Sun Microsystems, Inc. is preparing the release of Solaris 8.0 in just a few days, but you don’t have to wait until you’ve installed the new OS to learn what’s new. Here's a preview.
What will you need to run it?
Solaris 8 requires 64 MB of memory and 1.2 GB of disk space. It will support SPARC and Intel x86 platforms.
Solaris 8 features a facelift thanks to its new Web Start 3.0, which is geared toward novice users. Only a small amount of user interaction is required during installation.
Web Start 3.0 uses a Java interface to prompt the user with a few questions regarding the mode of install, as well as such information as host name, host IP address, subnet mask, and type of name service (DNS, NIS, or NIS+).
In general, Web Start 3.0 takes approximately 25 minutes to install. It’s pretty smart when probing for hardware and finding correct drivers, which cuts down on headache-inducing questions. Solaris 8 also comes with much-needed documentation enhancements.
The Solaris 8 release should consist of three CD-ROMs: an installation CD, a software CD, and a documentation CD.
Sun has begun labeling its CDs with sequential numbers, thus eliminating the guesswork sometimes needed during installation. Once the installation process completes, Solaris 8 reboots itself to the familiar Xwindow login screen. The only difference you’ll see is a new logo.
Solaris 8 promises many new features—including security, networking, and file system enhancements. Other new features include an XServer upgrade to X11R6.4 and Java Plug-in 1.2.
According to Sun, Solaris 8 also
- Eliminates end-user and source-code license fees.
- Increases service levels and reduces service costs.
- Supports expanded Hot Patching capabilities.
- Features JumpStart to automate Solaris installation in complex enterprise environments.
- Integrates naming and directory services.
- Includes Kerberos v5 support.
- Includes the StarOffice productivity suite and the Oracle 8i Enterprise Edition Database, among other programs.
- Improves database performance by 70 percent.
Sun also expanded Solaris’ language support. The OS is now supported in nine different languages.
The two most prominent new features are support for the IPv6 protocol and Palm computer support. IPv6 supports multicast technology and performance increases. With Palm PDA support, users can transfer data to and from their handheld devices to Solaris servers. This feature, of course, is quite familiar to Microsoft users.
Personal testing results
My personal tests showed Solaris 8 beta installs smoothly on Sun Ultra1, Ultra 30, Ultra 60, Ultra 250, and newer SPARC platforms. It even includes all the drivers for the new line of PCI bus products. This is a big improvement over Solaris 6 and early versions of Solaris 7.

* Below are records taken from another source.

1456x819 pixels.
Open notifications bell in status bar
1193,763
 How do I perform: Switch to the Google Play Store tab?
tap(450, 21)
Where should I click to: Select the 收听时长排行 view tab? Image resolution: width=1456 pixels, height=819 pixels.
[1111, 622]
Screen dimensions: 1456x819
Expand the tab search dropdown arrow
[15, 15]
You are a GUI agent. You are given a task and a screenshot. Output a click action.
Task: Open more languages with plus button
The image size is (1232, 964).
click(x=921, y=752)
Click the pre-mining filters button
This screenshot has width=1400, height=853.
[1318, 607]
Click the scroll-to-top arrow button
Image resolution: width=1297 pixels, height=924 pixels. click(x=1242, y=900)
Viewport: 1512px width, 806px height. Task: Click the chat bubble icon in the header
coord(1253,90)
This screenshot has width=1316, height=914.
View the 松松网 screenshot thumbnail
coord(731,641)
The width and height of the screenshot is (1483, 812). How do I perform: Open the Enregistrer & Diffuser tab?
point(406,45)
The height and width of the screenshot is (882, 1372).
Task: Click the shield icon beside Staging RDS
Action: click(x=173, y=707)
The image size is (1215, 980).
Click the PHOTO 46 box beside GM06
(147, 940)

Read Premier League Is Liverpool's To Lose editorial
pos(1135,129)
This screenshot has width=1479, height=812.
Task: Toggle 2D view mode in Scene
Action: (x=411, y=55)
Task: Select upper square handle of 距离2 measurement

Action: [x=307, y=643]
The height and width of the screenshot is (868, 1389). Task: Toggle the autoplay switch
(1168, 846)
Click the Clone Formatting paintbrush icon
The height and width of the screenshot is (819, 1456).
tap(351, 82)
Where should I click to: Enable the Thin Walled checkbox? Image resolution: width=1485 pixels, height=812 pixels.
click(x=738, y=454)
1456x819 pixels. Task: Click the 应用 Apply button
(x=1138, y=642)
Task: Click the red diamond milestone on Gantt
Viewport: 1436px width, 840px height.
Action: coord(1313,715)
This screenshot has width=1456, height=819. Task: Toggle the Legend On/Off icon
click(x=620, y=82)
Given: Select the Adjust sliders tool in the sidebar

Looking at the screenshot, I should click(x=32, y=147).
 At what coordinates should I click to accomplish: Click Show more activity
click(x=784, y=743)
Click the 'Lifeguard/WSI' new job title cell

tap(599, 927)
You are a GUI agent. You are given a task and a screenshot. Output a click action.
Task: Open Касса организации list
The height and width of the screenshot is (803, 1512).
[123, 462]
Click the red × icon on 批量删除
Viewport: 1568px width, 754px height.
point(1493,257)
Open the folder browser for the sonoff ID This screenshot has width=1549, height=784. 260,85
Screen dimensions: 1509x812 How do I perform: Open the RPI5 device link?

The beta also seems to run faster compared to previous versions. Other enhancements include a new look for the Common Desktop Environment (CDE) graphic user interface, more network analysis and monitor applications in the menu pull up, and a PC file viewer that enables users to view documents created by Microsoft products.
However, the Solaris 8 beta is a little lacking in support for the third-party vendors. Some of the "not so well known" devices aren’t supported, including devices such as video capture cards and video cameras.
The installation of Solaris 8 beta on my PC, an AMD K6 200 MHz PC with 128 MB of RAM, ran into some glitches, too. I wasn’t able to complete the installation until after removing my Philips EasyVideo video capture card and my Diamond SupraMax internal modem.
Sun helped by providing tools to find unsupported devices and diagnose installation problems. But I still couldn’t get my UMAX Astra 610P scanner to work, even with the help of Sun’s support staff.
Overall, the Solaris 8 beta indicates that a good promising product is coming—one that boasts many new features and technologies. Hopefully, the final release will eliminate some of the bugs I experienced.